**GOAL OF THE EXERCISE**
Copy the lines below, beginning with the one that contains "社交媒体营销 (108, 53)" and continuing through the final line, exactly as written and with no other lines.
#### TASK DATA ####
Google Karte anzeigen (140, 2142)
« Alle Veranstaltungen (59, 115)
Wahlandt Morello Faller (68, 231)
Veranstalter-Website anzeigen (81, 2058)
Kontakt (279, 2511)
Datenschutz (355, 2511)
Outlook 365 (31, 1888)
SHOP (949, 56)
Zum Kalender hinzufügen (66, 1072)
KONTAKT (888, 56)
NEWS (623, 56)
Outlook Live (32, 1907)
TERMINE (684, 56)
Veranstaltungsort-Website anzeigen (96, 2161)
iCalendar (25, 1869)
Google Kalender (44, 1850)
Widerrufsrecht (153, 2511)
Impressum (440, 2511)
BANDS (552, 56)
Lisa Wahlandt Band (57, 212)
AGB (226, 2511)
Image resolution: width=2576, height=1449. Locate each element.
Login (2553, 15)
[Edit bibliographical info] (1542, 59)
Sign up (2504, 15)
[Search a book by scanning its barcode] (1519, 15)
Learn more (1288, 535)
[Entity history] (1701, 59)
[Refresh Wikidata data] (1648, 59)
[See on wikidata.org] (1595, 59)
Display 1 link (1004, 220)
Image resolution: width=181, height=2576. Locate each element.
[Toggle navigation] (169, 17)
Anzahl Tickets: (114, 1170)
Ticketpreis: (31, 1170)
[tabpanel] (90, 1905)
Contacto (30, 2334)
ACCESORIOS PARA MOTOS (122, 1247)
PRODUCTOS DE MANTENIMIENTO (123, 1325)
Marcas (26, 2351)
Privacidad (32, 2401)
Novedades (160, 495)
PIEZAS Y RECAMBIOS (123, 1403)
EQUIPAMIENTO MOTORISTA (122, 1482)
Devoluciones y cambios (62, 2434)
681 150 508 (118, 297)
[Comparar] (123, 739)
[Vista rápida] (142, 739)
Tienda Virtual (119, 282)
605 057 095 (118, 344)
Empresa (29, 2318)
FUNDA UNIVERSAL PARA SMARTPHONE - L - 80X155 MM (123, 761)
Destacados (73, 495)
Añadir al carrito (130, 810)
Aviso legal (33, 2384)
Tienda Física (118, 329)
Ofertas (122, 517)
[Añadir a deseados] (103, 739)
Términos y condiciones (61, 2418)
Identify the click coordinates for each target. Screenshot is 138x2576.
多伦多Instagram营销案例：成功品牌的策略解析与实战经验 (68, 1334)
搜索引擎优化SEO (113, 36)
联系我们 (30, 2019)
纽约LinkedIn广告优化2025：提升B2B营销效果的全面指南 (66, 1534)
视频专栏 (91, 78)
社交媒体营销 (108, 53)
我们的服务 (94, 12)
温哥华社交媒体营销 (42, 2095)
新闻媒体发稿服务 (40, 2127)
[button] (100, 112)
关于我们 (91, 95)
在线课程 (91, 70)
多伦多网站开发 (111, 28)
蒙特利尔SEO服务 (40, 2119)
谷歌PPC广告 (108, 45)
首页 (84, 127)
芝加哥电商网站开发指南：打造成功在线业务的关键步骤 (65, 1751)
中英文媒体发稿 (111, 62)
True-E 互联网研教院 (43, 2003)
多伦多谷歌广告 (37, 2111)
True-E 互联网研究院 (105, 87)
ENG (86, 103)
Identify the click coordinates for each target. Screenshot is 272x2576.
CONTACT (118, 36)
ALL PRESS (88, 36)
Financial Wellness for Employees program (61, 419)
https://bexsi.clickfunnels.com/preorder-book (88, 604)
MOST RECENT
####
**RESULT**
社交媒体营销 (108, 53)
我们的服务 (94, 12)
温哥华社交媒体营销 (42, 2095)
新闻媒体发稿服务 (40, 2127)
[button] (100, 112)
关于我们 (91, 95)
在线课程 (91, 70)
多伦多网站开发 (111, 28)
蒙特利尔SEO服务 (40, 2119)
谷歌PPC广告 (108, 45)
首页 (84, 127)
芝加哥电商网站开发指南：打造成功在线业务的关键步骤 (65, 1751)
中英文媒体发稿 (111, 62)
True-E 互联网研教院 (43, 2003)
多伦多谷歌广告 (37, 2111)
True-E 互联网研究院 (105, 87)
ENG (86, 103)
Identify the click coordinates for each target. Screenshot is 272x2576.
CONTACT (118, 36)
ALL PRESS (88, 36)
Financial Wellness for Employees program (61, 419)
https://bexsi.clickfunnels.com/preorder-book (88, 604)
MOST RECENT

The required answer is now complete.